Tuesday, October 02, 2007

A wasted week?

Just preparing for a trip to London for three days of tasting. I'll probably put 300 different wines in my mouth, and I'll probably end up writing about a maximum of 15 of them. In other words, more than 95% of what I sample will go unreported.

Is it worth the effort? And equally importantly, is it worth the people who have invited me to these events inviting me again? Personally, I do find it worth the effort - most of the time. I find tasting and talking about wine to be the quickest way of improving my knowledge. It's like exercise - the more you do it, the fitter you get, and if you stop doing it, you soon run to seed. There are some writers who do taste more than I do - Matthew Jukes gets through phenomenal amounts - but not many. It means that I'm reasonably qualified to give opinions (both to readers and to producers/importers/etc) on what I try, and to compare wines with those of other parts of the world. And obviously, those who invite me wouldn't keep on inviting me if I were just taking the piss and turning up for the free lunch.

And yet... Tomorrow, I'll be spending probably 3-4 hours tasting through wines from South West France. It's an event organised by the French, so there will be little information of use in the catalogue - I may get an importer's name if I'm lucky, but nothing useful like UK prices and stockists. Which will then mean more hours collating info on the wines I'm interested in, a few disappointments when I find that a particular wine is only available by the palate, and several weeks wait while the winery sends me another sample from France - I always try to retaste wines I'm going to recommend in the cold light of my kitchen, away from the persuasive charms of well-dressed young Frenchwomen...

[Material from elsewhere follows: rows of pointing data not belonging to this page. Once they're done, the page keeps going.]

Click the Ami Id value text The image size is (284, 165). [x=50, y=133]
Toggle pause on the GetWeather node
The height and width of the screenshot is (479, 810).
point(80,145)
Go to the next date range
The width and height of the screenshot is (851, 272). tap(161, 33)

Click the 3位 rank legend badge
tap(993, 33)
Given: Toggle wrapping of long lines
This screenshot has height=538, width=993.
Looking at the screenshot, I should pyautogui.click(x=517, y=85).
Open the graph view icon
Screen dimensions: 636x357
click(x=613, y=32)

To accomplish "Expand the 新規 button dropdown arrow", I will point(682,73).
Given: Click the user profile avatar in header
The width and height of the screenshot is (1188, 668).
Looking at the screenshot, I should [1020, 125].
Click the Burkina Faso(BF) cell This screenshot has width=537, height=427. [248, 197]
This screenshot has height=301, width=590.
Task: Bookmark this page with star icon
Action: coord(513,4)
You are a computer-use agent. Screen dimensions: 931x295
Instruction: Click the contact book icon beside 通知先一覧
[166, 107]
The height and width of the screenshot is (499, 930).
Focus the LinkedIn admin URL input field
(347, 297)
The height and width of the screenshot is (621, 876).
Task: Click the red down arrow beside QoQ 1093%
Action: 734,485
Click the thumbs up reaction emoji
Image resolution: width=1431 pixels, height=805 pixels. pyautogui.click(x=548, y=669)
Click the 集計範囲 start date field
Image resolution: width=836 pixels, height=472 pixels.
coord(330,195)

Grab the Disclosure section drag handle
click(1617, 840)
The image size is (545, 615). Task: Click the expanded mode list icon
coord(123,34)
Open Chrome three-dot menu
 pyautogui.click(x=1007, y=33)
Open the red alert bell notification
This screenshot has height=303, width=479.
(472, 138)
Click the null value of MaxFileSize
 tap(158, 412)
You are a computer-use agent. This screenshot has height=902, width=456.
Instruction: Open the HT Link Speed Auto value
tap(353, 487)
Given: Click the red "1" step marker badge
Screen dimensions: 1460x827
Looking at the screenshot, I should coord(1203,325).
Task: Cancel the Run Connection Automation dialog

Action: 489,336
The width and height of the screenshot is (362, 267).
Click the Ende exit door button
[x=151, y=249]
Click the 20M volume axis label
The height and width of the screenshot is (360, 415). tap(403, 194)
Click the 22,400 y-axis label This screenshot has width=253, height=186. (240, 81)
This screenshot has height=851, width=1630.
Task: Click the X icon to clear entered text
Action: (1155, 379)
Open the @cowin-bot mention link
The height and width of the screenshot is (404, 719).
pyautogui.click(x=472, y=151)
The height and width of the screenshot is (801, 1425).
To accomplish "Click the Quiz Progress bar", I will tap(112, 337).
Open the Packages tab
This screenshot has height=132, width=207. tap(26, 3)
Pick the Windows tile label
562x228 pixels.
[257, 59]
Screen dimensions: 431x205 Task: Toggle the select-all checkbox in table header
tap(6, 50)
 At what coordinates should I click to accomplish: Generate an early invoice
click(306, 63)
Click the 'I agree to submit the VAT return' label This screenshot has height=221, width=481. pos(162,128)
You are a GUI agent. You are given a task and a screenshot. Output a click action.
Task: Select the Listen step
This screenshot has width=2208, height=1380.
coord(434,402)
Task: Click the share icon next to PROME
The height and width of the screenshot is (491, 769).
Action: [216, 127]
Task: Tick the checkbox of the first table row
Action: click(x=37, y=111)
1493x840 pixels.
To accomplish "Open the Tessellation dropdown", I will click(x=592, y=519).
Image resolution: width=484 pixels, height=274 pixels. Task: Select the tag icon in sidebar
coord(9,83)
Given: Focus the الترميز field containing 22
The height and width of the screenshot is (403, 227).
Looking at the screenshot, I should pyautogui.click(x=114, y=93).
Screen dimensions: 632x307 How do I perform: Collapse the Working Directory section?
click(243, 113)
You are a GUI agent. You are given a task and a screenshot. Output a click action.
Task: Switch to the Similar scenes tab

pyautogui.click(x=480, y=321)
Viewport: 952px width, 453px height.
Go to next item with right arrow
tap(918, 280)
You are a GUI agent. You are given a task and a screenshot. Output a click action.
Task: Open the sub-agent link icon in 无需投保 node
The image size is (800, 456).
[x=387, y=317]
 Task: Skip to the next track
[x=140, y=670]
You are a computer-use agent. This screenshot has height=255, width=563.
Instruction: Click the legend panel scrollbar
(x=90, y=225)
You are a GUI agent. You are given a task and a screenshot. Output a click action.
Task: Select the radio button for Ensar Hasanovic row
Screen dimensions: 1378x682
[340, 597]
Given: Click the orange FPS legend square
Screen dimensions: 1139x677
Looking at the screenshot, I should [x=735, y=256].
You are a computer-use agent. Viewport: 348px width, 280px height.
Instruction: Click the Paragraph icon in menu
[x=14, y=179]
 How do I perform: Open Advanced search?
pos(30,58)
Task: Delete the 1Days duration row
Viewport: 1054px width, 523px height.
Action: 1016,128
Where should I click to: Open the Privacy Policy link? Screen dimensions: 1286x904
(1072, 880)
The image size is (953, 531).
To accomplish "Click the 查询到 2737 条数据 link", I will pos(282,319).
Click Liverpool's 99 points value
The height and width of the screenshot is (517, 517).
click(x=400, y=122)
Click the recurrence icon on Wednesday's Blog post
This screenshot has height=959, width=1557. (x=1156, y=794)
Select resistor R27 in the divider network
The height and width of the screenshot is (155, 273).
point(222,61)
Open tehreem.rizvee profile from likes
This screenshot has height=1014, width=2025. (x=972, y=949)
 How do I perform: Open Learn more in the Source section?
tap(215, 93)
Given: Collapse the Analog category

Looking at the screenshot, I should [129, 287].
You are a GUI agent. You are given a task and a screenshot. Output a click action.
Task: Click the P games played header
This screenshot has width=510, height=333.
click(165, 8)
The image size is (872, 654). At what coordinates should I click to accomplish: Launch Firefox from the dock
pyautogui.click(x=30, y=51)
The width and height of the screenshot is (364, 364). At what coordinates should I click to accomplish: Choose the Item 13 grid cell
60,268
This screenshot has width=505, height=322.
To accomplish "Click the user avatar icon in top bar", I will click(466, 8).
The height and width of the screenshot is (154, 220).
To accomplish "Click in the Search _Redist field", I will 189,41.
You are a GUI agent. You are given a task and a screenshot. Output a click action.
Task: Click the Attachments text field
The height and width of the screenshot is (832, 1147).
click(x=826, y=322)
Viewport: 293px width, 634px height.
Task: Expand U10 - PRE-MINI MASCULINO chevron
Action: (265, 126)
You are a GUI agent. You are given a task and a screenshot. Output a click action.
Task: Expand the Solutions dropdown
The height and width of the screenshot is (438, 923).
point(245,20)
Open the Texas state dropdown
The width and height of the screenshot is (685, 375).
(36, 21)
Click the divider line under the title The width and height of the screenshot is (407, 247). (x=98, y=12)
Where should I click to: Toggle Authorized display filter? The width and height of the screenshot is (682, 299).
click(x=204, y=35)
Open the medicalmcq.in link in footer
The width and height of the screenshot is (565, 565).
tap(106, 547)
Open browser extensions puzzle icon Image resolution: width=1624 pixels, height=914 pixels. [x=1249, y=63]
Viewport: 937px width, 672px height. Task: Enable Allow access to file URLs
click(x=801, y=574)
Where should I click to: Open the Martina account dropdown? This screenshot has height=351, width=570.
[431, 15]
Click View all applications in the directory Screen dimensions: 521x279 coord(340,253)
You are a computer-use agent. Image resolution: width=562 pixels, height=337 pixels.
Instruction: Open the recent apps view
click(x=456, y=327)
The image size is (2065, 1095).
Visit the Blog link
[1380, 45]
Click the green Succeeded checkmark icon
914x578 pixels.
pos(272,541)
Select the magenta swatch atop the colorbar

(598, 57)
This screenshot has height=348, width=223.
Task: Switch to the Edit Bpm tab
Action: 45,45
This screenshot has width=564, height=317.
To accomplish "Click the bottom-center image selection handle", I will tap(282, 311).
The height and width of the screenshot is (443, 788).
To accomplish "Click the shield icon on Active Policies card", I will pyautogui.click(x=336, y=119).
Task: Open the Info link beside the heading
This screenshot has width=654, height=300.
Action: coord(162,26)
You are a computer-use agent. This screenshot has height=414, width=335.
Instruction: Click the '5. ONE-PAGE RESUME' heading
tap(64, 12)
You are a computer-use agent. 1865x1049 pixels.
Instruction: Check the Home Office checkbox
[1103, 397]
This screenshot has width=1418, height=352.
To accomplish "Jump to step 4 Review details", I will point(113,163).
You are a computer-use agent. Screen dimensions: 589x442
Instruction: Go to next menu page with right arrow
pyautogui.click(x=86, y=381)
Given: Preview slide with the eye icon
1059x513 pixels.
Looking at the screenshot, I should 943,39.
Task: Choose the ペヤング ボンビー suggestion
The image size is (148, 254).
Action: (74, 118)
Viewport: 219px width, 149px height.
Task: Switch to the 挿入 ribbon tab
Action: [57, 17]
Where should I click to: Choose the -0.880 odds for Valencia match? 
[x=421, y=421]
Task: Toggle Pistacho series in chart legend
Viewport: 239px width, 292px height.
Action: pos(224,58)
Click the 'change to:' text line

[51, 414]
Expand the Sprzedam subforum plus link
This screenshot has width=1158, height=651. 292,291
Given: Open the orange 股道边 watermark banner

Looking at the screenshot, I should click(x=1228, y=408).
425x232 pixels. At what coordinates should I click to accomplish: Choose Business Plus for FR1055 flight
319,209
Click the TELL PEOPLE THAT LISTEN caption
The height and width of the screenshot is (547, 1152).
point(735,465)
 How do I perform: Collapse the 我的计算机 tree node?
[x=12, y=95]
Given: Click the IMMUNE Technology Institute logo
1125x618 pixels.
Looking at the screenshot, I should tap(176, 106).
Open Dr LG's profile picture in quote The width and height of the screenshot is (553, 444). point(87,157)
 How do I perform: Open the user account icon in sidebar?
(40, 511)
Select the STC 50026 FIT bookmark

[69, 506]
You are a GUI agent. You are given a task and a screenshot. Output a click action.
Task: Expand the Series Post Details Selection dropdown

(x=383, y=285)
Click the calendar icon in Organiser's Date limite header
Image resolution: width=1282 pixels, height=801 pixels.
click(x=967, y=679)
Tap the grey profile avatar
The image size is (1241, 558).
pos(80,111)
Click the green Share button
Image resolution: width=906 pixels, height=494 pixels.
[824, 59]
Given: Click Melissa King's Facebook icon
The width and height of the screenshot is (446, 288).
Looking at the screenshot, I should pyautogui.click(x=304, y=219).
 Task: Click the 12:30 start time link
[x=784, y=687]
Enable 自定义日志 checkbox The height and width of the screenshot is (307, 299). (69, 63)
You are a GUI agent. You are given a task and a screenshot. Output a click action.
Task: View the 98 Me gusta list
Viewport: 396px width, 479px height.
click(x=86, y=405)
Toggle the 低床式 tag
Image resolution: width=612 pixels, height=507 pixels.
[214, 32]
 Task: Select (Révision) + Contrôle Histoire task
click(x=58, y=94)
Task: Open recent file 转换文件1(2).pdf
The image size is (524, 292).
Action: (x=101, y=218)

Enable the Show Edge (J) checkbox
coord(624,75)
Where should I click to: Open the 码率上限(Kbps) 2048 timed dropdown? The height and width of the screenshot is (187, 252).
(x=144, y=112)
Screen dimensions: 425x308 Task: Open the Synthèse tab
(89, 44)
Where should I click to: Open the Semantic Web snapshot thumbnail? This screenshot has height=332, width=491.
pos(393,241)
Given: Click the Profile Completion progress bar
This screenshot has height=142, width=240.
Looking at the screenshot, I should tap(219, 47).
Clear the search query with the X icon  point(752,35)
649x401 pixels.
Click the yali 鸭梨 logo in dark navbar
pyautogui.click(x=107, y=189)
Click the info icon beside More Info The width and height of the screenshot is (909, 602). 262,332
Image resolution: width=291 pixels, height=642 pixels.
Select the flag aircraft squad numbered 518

Wouldn't it just be easier to sit on my bum and ring up my favourite importers for some samples? Perhaps. But that's how wine writers get lazy. As I said earlier, there is that danger of running to seed and becoming complacent, being stuck with opinions that were valid five years ago but which are now out of date. So I will be there tomorrow, putting in the hours and hoping to be pleasantly surprised. Expect my verdict on one of the unsung regions of the French wine world here in the coming days.